Some held signs that said “We love our Jewish neighbors” (with a red heart where the word “love” should be). Others sported school colors, T-shirts with Hebrew writing, and logos from their fraternities and sororities. Students mingled with senior citizens and small children, who stood there to show that hate would not be tolerated in their town of roughly 42,000 people.
First-year student Leor Clark, 19, had an immediate reaction when she heard about the flyers: “I was angry that there were people out there who thought that way,” she told Chabad.org
“The turnout was amazing,” says the native of Alexandria, Va., just outside Washington, D.C. “There were hundreds more than I expected, and it was incredible to see the support that we, as a Jewish community, had in such a remote town.”
She took part “because as a Jew, it’s important not to hide who I am and the culture I have to share. I shouldn’t be afraid to be Jewish anywhere, and this rally was the perfect show of solidarity among Jews, and other religions and cultures alike.”
Of the 33,000 students at the university, about 1,200 are Jewish, according to Rabbi Zvi Yaakov Zwiebel, co-director of the campus Chabad House with his wife, Chanie.
Chabad at Virginia Tech was named after Holocaust survivor Liviu Librescu, a 76-year-old professor at the school who sacrificed his own life to save his students during a deadly shooting attack on April 17, 2007.

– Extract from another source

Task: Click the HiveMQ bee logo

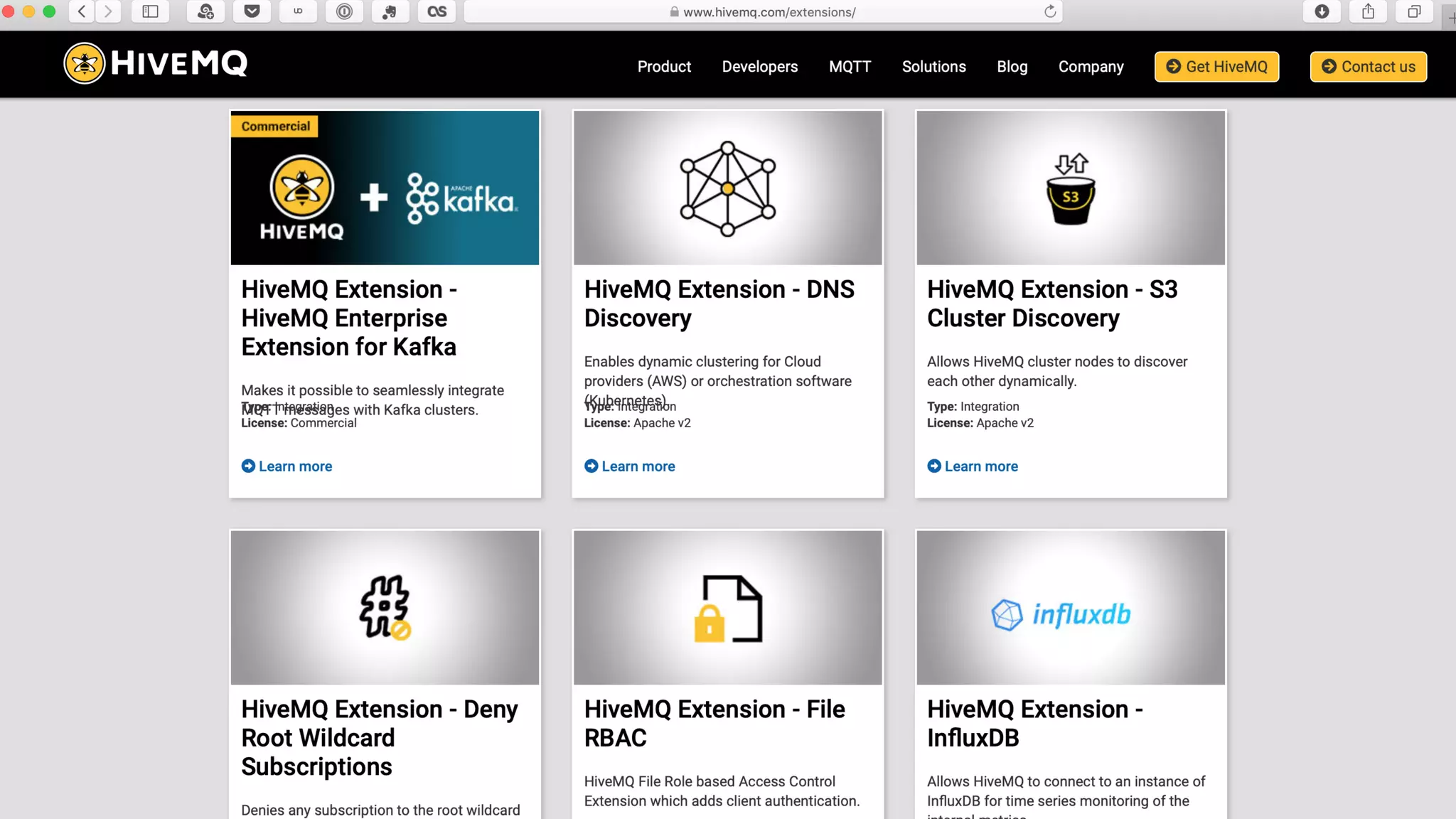Action: click(85, 63)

The flyers were discovered less than 24 hours after the rabbi announced an April 24 program to mark the 10th anniversary of Librescu’s death, featuring a talk by another Holocaust survivor, Rabbi Nissen Mangel. The rabbi immediately informed police, walking to the station since it occurred during the Jewish Sabbath. An investigation is underway.
“The way to combat darkness is with light,” said Zwiebel at the rally, to rousing applause. “We don’t fight darkness with darkness; we fight darkness with light.” Noting that the Jewish holiday of freedom, Passover, will be held in a few weeks, the rabbi noted that as a response to what has happened, Chabad of Virginia Tech will host the largest Passover seder in its history.
A fundraising campaign has been launched with a goal of raising $25,000 to assist the effort.
Joining students and community members, who signed a large banner that read “Hokies Stand Together,” were various university and local government officials.
“The perpetrators of this crime hoped to divide us, but they have only succeeded in uniting us,” stated Virginia Tech President Timothy D. Sands at the rally. “Coming together is a very positive thing,” he continued, adding that he had learned more about the Jewish community in two days that he’d ever known before.